Complete_quadrilateral wrote: Maths_Girl wrote: Anyone found a graph solution to this? I guess something using Hall's theorem? I thought that there may be one but in marking scheme they explicitly state that progress concerning the graph (proving it is bipartite etc) is worth 0 points, so I would suppose that doesn't work Of course solution with Hall's theorem must exist because otherwise the problem would be false. So, you have a bipartite graph as described above. This graph has a perfect matching if and only if the tiling with $2\times 1$ dominos as required exists. Thus, there is a perfect matching and the Hall's condition must hold and it is provable one way or another. I suppose the marking schema just doesn't give points for only constructing a bipartite graph and the idea of Hall's theorem without proving the Hall's condition is satisfied. This was the meaning. But, I think this approach is not actually the truth about this problem. The easiest way is like in #2. Anyway, one can check here the details of #14 approach.
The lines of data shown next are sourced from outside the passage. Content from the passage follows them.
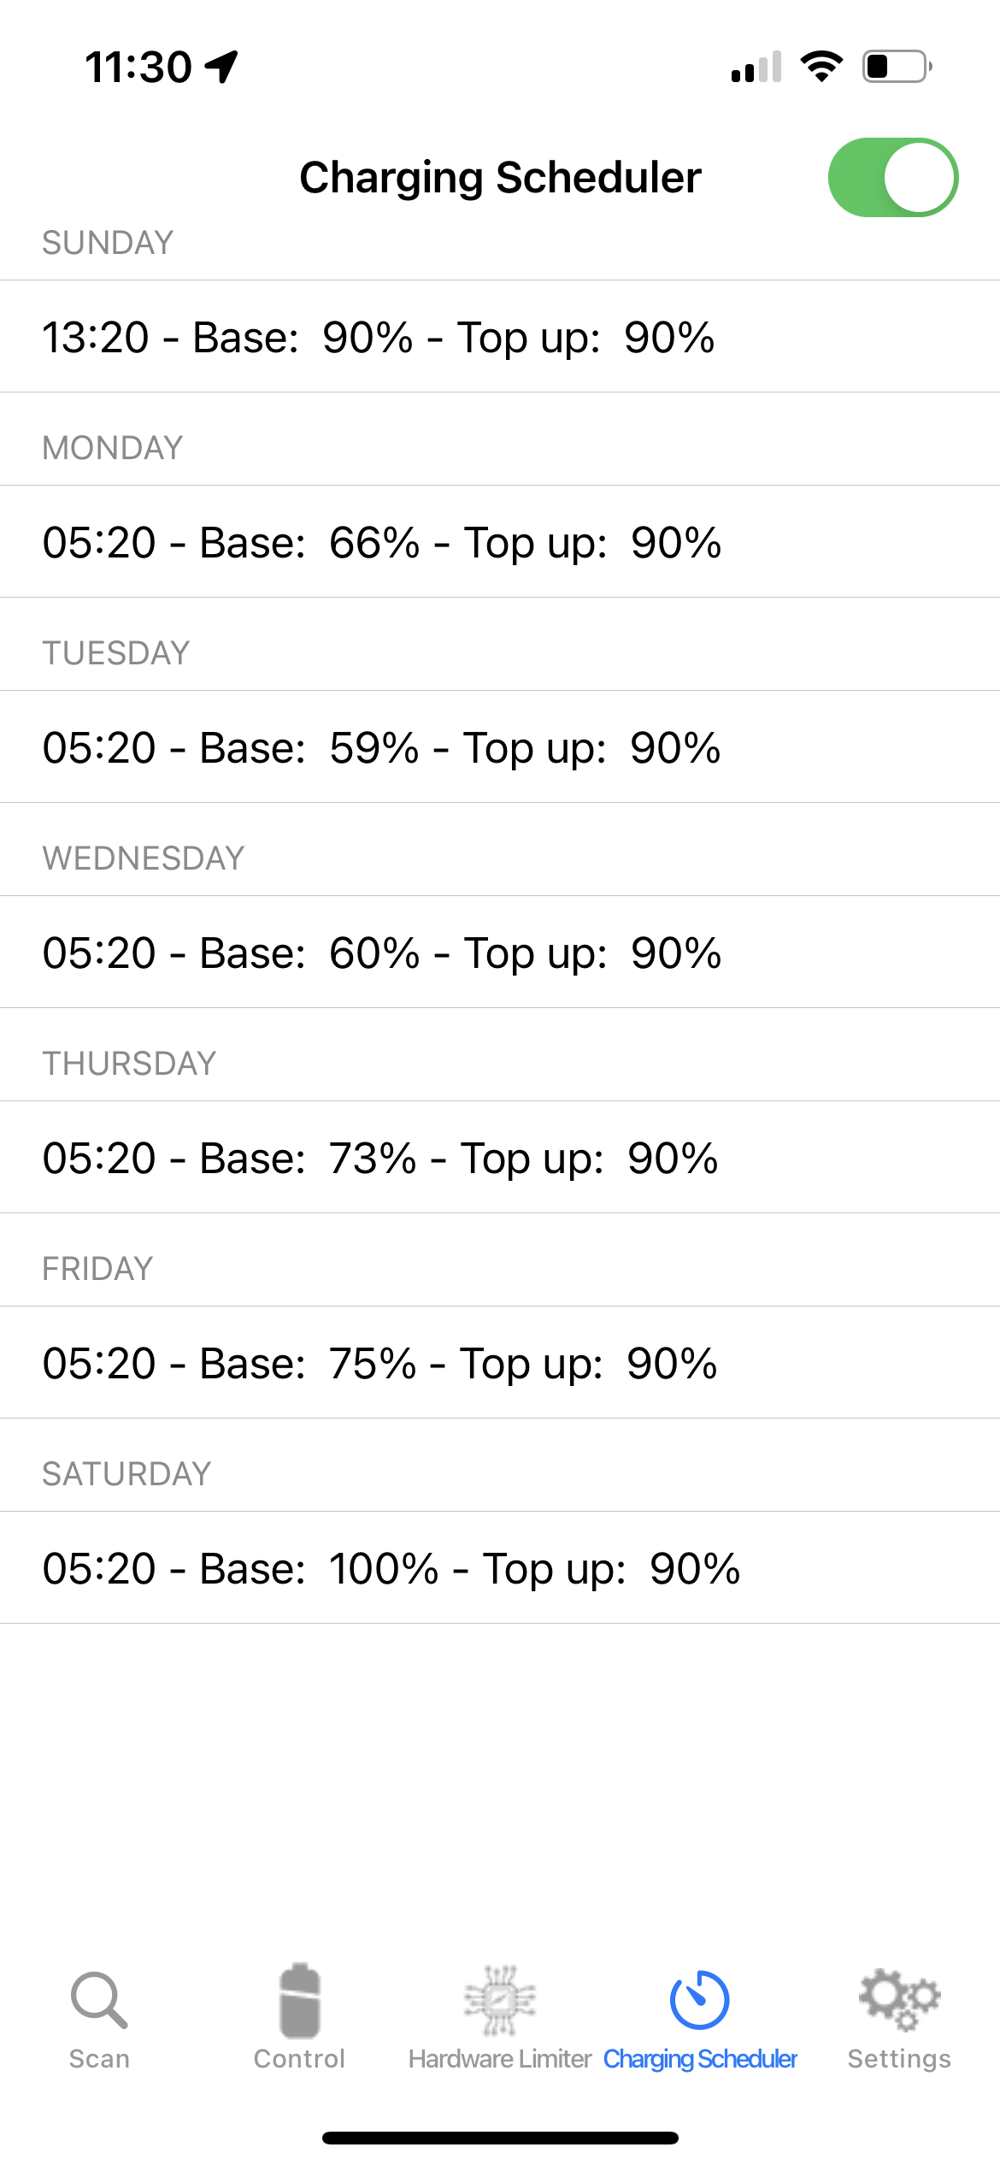The width and height of the screenshot is (1000, 2165).
Task: Open Monday 05:20 Base 66% entry
Action: 500,542

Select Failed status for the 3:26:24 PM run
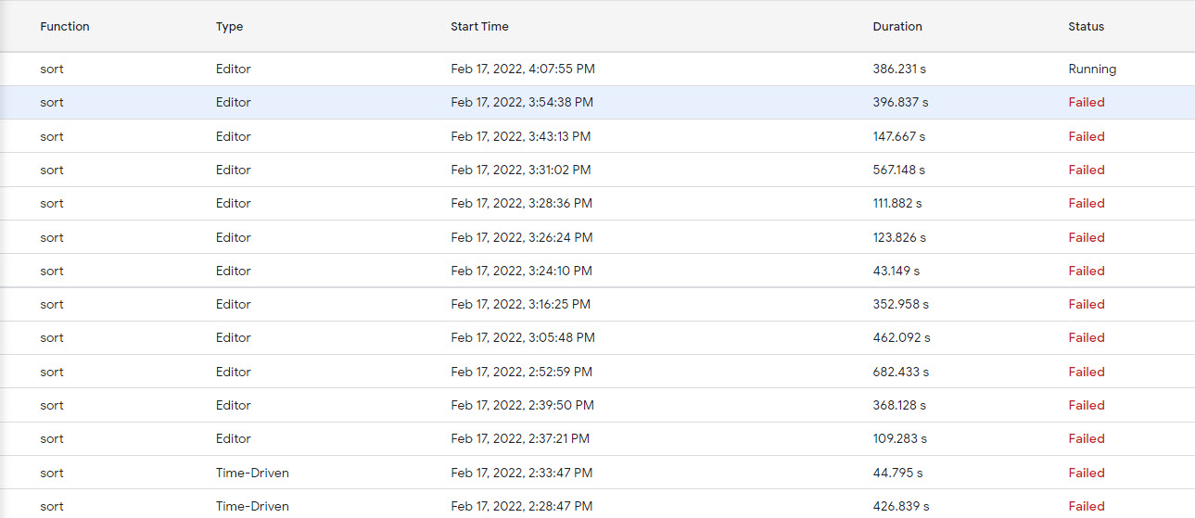click(x=1086, y=237)
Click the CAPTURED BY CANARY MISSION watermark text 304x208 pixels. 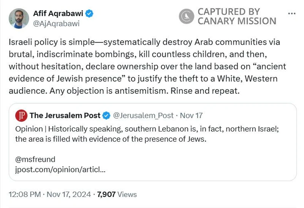236,16
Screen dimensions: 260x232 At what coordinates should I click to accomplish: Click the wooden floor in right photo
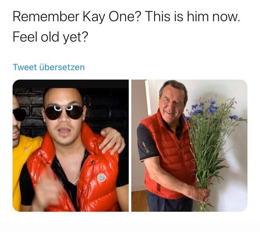(x=139, y=201)
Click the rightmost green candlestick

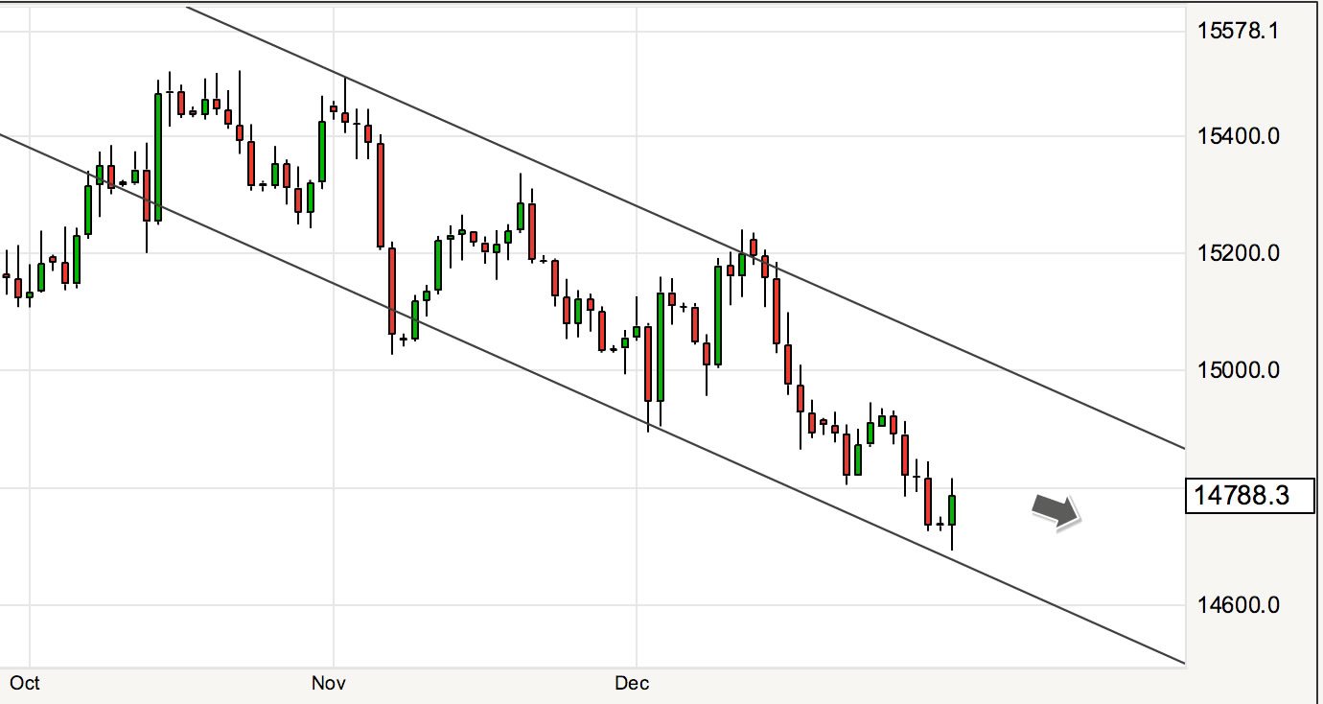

I wonder whether the problem can be extended. Maybe: $p$ and $q$ are two coprime positive integers.Given $m\times n$ table tiled with $p\times 1$ stripes and we are given that $pq | mn$. Find all pairs $(p,q)$ such that there necessarily exists a tiling of the table with $q\times 1$ dominoes such that each of these stripes contains one whole domino.

Twoisaprime wrote: I wonder whether the problem can be extended. Maybe: $p$ and $q$ are two coprime positive integers.Given $m\times n$ table tiled with $p\times 1$ stripes and we are given that $pq | mn$. Find all pairs $(p,q)$ such that there necessarily exists a tiling of the table with $q\times 1$ dominoes such that each of these stripes contains one whole domino. Notice $pq|mn$ is insufficient, you need to state that each of $p$ and $q$ divide one of $m$ or $n$. I think all pairs with $q<\frac{p}{2}+1$ work Just consider a $1\times pq$ rectangle which forces both tilings. If $p/2+1\leq q$, it is easy then to finish with CRT. I think also a identical strategy works in this general construction.